Characterization of early breast cancer circulating tumor cells (CTCs) may provide valuable information on tumor metastasis. We used immunomagnetic nanospheres to capture CTCs from the peripheral blood of eight early breast cancer patients and then performed single-cell RNA sequencing using our proposed bead-dd-seq method. CTCs displayed obvious tumor cell characteristics, such as the activation of oxidative stress, proliferation, and promotion of metastasis.
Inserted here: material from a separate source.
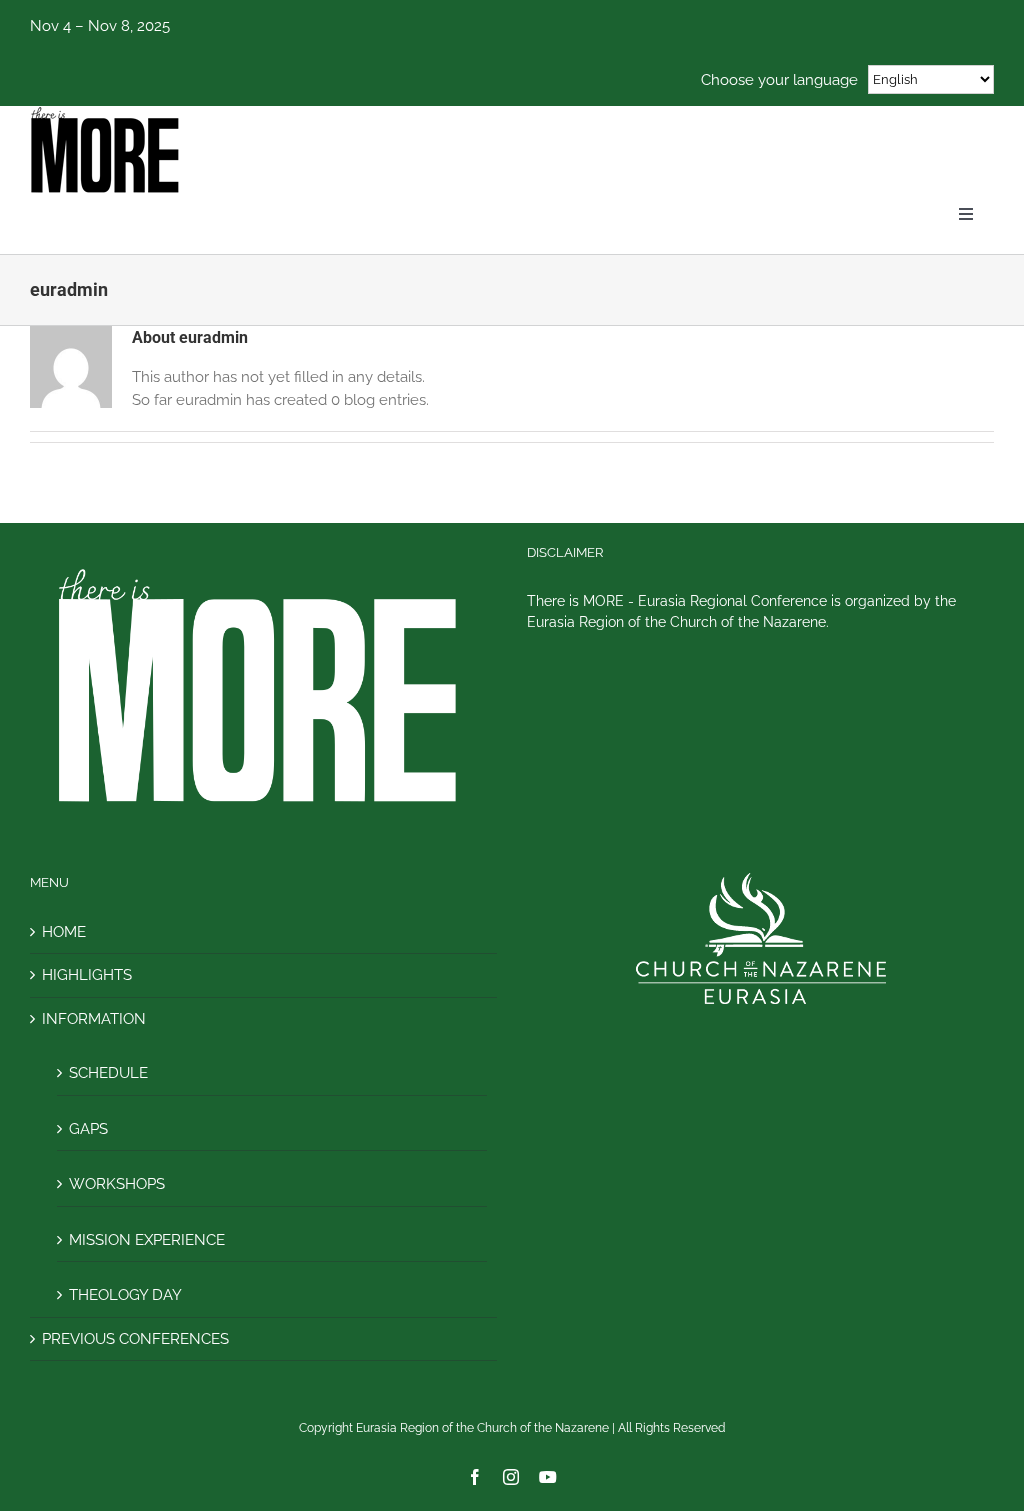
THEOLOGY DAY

CTCs were clustered into two subtypes significantly correlated with the lymph node metastasis status of patients. CTCs in subtype 1 showed a strong metastatic ability because these CTCs have the phenotype of partial epithelial-mesenchymal transition and enriched transcripts, indicating breast cancer responsiveness and proliferation. Furthermore, DNA damage repair pathways were significantly upregulated in subtype 1. We performed in vitro and in vivo investigations, and found that cellular oxidative stress and further DNA damage existed in CTCs. The activated DNA damage repair pathway in CTCs favors resistance to cisplatin. A checkpoint kinase 1 inhibitor sensitized CTCs to cisplatin in mouse models of breast cancer metastasis. The present study dissects the molecular characteristics of CTCs from early-stage breast cancer, providing novel insight into the understanding of CTC behavior in breast cancer metastasis.